▶ [ASSIGNMENT] The entries below must be repeated exactly. None may be skipped.

[Opening INPUT RECORDS section]

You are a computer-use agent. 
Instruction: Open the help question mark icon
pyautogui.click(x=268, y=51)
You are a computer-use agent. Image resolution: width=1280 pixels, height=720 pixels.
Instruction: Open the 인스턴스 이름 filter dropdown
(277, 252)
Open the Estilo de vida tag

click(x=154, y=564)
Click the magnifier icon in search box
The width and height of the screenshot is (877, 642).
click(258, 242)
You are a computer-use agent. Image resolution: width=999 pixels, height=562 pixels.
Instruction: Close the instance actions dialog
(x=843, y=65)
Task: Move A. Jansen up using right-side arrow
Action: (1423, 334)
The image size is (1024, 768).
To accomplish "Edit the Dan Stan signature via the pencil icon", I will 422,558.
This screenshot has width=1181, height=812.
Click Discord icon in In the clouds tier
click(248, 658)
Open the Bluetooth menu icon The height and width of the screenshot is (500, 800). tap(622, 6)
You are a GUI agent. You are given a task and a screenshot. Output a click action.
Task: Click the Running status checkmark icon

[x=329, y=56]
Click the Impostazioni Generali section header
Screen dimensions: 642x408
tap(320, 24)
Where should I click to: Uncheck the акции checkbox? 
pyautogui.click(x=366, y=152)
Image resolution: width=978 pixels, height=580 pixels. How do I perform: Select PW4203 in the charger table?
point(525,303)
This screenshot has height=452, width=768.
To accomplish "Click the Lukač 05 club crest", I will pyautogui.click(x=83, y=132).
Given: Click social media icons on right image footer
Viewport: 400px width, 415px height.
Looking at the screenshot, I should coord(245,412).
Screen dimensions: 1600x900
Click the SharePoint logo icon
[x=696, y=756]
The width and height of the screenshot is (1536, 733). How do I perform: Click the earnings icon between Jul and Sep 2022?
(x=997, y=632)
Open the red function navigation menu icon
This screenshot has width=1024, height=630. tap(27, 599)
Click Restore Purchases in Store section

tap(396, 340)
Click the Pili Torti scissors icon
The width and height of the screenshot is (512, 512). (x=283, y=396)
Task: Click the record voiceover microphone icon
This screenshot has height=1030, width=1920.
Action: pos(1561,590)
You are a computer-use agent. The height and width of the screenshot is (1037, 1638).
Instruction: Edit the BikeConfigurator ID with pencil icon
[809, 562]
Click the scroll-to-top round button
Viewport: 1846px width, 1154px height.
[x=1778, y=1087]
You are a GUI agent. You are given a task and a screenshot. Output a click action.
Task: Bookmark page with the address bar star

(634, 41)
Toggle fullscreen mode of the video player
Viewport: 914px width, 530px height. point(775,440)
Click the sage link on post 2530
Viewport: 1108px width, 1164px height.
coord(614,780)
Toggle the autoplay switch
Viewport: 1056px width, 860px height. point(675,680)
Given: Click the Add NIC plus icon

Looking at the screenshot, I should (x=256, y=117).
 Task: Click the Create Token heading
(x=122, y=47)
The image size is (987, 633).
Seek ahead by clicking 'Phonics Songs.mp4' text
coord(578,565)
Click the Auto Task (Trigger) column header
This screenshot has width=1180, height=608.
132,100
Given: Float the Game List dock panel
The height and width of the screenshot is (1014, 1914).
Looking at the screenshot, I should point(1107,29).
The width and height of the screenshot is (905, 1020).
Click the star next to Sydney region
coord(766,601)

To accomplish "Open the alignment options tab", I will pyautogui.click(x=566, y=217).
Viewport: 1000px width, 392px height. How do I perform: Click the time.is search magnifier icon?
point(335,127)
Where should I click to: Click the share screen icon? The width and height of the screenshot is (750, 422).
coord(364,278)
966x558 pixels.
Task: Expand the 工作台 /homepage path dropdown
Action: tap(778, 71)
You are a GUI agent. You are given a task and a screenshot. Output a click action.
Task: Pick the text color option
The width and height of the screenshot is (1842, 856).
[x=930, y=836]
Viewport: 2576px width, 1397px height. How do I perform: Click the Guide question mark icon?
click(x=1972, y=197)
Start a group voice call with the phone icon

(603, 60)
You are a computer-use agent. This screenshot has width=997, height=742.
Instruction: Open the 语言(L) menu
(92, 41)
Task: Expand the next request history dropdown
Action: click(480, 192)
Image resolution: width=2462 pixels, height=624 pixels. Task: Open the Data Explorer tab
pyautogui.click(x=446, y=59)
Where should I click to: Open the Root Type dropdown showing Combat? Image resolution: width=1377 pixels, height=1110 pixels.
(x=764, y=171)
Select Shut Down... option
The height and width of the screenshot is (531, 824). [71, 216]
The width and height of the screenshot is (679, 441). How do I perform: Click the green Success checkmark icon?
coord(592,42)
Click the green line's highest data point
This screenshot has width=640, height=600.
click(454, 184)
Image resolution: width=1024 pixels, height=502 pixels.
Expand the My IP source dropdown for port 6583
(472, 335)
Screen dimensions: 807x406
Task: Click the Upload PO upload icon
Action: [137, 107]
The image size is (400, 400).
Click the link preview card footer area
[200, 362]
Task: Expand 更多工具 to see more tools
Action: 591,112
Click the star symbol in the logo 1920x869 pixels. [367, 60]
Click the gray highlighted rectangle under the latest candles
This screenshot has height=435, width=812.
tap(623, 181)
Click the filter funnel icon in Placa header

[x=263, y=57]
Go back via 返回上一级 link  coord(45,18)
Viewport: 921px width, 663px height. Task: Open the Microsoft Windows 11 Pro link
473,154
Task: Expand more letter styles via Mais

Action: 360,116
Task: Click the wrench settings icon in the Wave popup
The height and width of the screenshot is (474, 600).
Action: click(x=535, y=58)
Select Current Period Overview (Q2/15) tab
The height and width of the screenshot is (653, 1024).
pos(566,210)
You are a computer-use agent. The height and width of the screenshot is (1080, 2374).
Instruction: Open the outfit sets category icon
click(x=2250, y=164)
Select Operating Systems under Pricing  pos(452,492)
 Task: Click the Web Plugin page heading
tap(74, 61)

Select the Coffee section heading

[Closing INPUT RECORDS section]

▶ [REPLY]
You are a computer-use agent. 
Instruction: Open the help question mark icon
pyautogui.click(x=268, y=51)
You are a computer-use agent. Image resolution: width=1280 pixels, height=720 pixels.
Instruction: Open the 인스턴스 이름 filter dropdown
(277, 252)
Open the Estilo de vida tag

click(x=154, y=564)
Click the magnifier icon in search box
The width and height of the screenshot is (877, 642).
click(258, 242)
You are a computer-use agent. Image resolution: width=999 pixels, height=562 pixels.
Instruction: Close the instance actions dialog
(x=843, y=65)
Task: Move A. Jansen up using right-side arrow
Action: (1423, 334)
The image size is (1024, 768).
To accomplish "Edit the Dan Stan signature via the pencil icon", I will 422,558.
This screenshot has width=1181, height=812.
Click Discord icon in In the clouds tier
click(248, 658)
Open the Bluetooth menu icon The height and width of the screenshot is (500, 800). tap(622, 6)
You are a GUI agent. You are given a task and a screenshot. Output a click action.
Task: Click the Running status checkmark icon

[x=329, y=56]
Click the Impostazioni Generali section header
Screen dimensions: 642x408
tap(320, 24)
Where should I click to: Uncheck the акции checkbox? 
pyautogui.click(x=366, y=152)
Image resolution: width=978 pixels, height=580 pixels. How do I perform: Select PW4203 in the charger table?
point(525,303)
This screenshot has height=452, width=768.
To accomplish "Click the Lukač 05 club crest", I will pyautogui.click(x=83, y=132).
Given: Click social media icons on right image footer
Viewport: 400px width, 415px height.
Looking at the screenshot, I should coord(245,412).
Screen dimensions: 1600x900
Click the SharePoint logo icon
[x=696, y=756]
The width and height of the screenshot is (1536, 733). How do I perform: Click the earnings icon between Jul and Sep 2022?
(x=997, y=632)
Open the red function navigation menu icon
This screenshot has width=1024, height=630. tap(27, 599)
Click Restore Purchases in Store section

tap(396, 340)
Click the Pili Torti scissors icon
The width and height of the screenshot is (512, 512). (x=283, y=396)
Task: Click the record voiceover microphone icon
This screenshot has height=1030, width=1920.
Action: pos(1561,590)
You are a computer-use agent. The height and width of the screenshot is (1037, 1638).
Instruction: Edit the BikeConfigurator ID with pencil icon
[809, 562]
Click the scroll-to-top round button
Viewport: 1846px width, 1154px height.
[x=1778, y=1087]
You are a GUI agent. You are given a task and a screenshot. Output a click action.
Task: Bookmark page with the address bar star

(634, 41)
Toggle fullscreen mode of the video player
Viewport: 914px width, 530px height. point(775,440)
Click the sage link on post 2530
Viewport: 1108px width, 1164px height.
coord(614,780)
Toggle the autoplay switch
Viewport: 1056px width, 860px height. point(675,680)
Given: Click the Add NIC plus icon

Looking at the screenshot, I should (x=256, y=117).
 Task: Click the Create Token heading
(x=122, y=47)
The image size is (987, 633).
Seek ahead by clicking 'Phonics Songs.mp4' text
coord(578,565)
Click the Auto Task (Trigger) column header
This screenshot has width=1180, height=608.
132,100
Given: Float the Game List dock panel
The height and width of the screenshot is (1014, 1914).
Looking at the screenshot, I should point(1107,29).
The width and height of the screenshot is (905, 1020).
Click the star next to Sydney region
coord(766,601)

To accomplish "Open the alignment options tab", I will pyautogui.click(x=566, y=217).
Viewport: 1000px width, 392px height. How do I perform: Click the time.is search magnifier icon?
point(335,127)
Where should I click to: Click the share screen icon? The width and height of the screenshot is (750, 422).
coord(364,278)
966x558 pixels.
Task: Expand the 工作台 /homepage path dropdown
Action: tap(778, 71)
You are a GUI agent. You are given a task and a screenshot. Output a click action.
Task: Pick the text color option
The width and height of the screenshot is (1842, 856).
[x=930, y=836]
Viewport: 2576px width, 1397px height. How do I perform: Click the Guide question mark icon?
click(x=1972, y=197)
Start a group voice call with the phone icon

(603, 60)
You are a computer-use agent. This screenshot has width=997, height=742.
Instruction: Open the 语言(L) menu
(92, 41)
Task: Expand the next request history dropdown
Action: click(480, 192)
Image resolution: width=2462 pixels, height=624 pixels. Task: Open the Data Explorer tab
pyautogui.click(x=446, y=59)
Where should I click to: Open the Root Type dropdown showing Combat? Image resolution: width=1377 pixels, height=1110 pixels.
(x=764, y=171)
Select Shut Down... option
The height and width of the screenshot is (531, 824). [71, 216]
The width and height of the screenshot is (679, 441). How do I perform: Click the green Success checkmark icon?
coord(592,42)
Click the green line's highest data point
This screenshot has width=640, height=600.
click(454, 184)
Image resolution: width=1024 pixels, height=502 pixels.
Expand the My IP source dropdown for port 6583
(472, 335)
Screen dimensions: 807x406
Task: Click the Upload PO upload icon
Action: [137, 107]
The image size is (400, 400).
Click the link preview card footer area
[200, 362]
Task: Expand 更多工具 to see more tools
Action: 591,112
Click the star symbol in the logo 1920x869 pixels. [367, 60]
Click the gray highlighted rectangle under the latest candles
This screenshot has height=435, width=812.
tap(623, 181)
Click the filter funnel icon in Placa header

[x=263, y=57]
Go back via 返回上一级 link  coord(45,18)
Viewport: 921px width, 663px height. Task: Open the Microsoft Windows 11 Pro link
473,154
Task: Expand more letter styles via Mais

Action: 360,116
Task: Click the wrench settings icon in the Wave popup
The height and width of the screenshot is (474, 600).
Action: click(x=535, y=58)
Select Current Period Overview (Q2/15) tab
The height and width of the screenshot is (653, 1024).
pos(566,210)
You are a computer-use agent. The height and width of the screenshot is (1080, 2374).
Instruction: Open the outfit sets category icon
click(x=2250, y=164)
Select Operating Systems under Pricing  pos(452,492)
 Task: Click the Web Plugin page heading
tap(74, 61)

Select the Coffee section heading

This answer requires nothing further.